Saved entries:
━━━━━━━━━━

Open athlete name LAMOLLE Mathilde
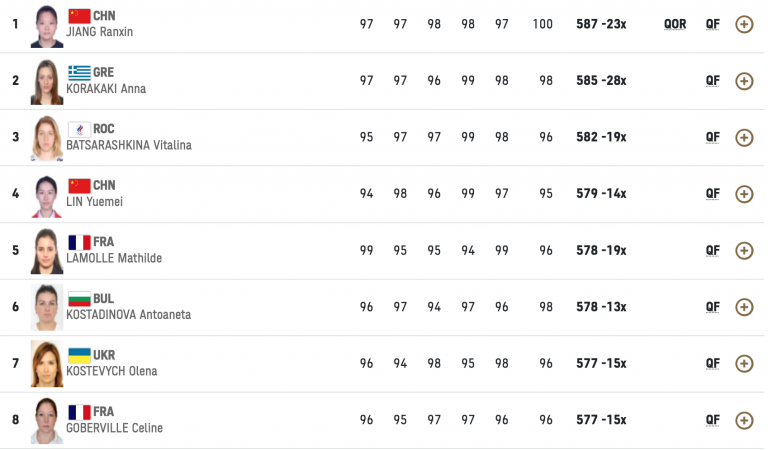Screen dimensions: 768x450 point(113,258)
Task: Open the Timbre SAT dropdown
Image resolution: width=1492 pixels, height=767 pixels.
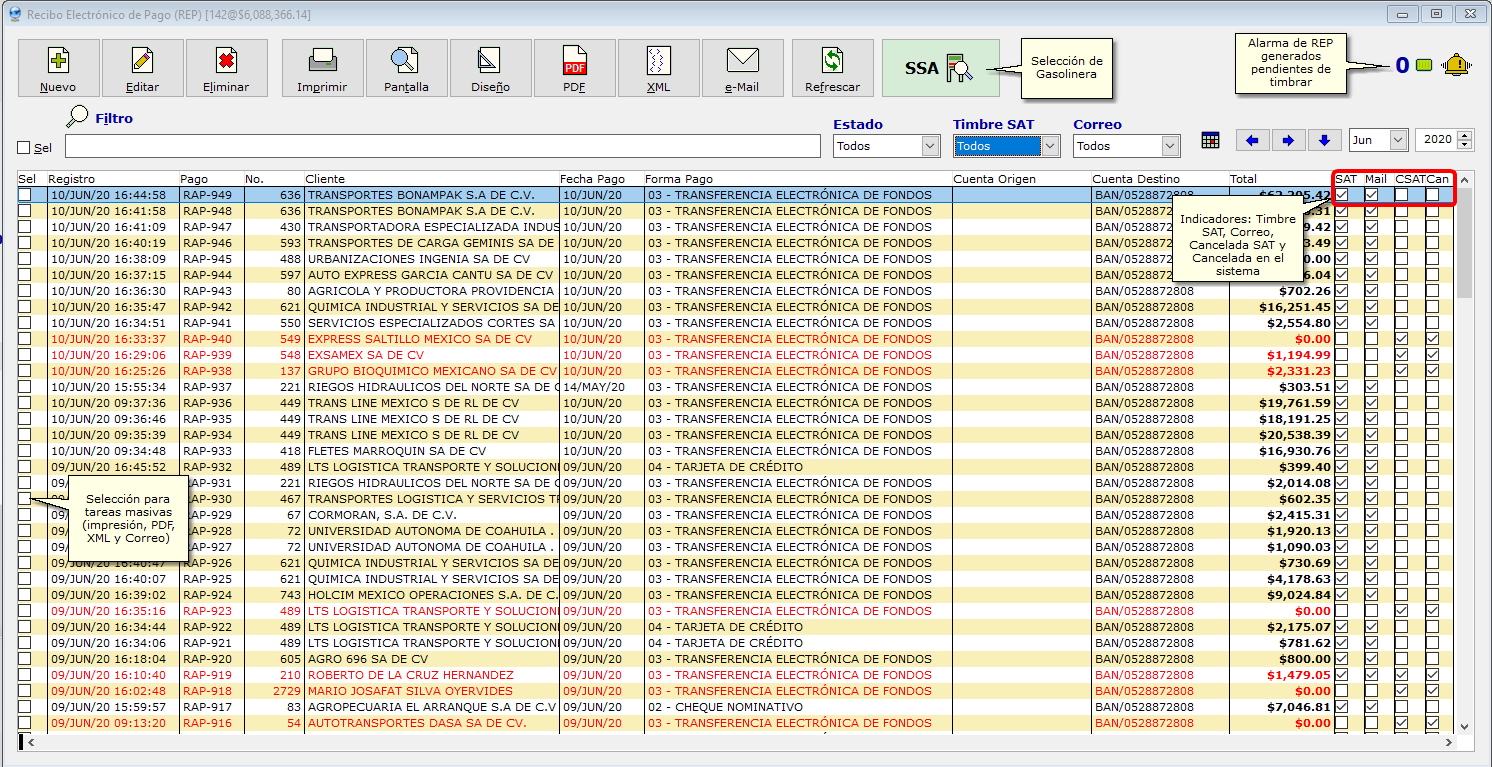Action: (x=1050, y=146)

━━━━━━━━━━

Problem description: Return the data verbatim, leaving out the pictures it holds.

Response for this exercise:
Open athlete name LAMOLLE Mathilde
Screen dimensions: 768x450 point(113,258)
Task: Open the Timbre SAT dropdown
Image resolution: width=1492 pixels, height=767 pixels.
Action: (x=1050, y=146)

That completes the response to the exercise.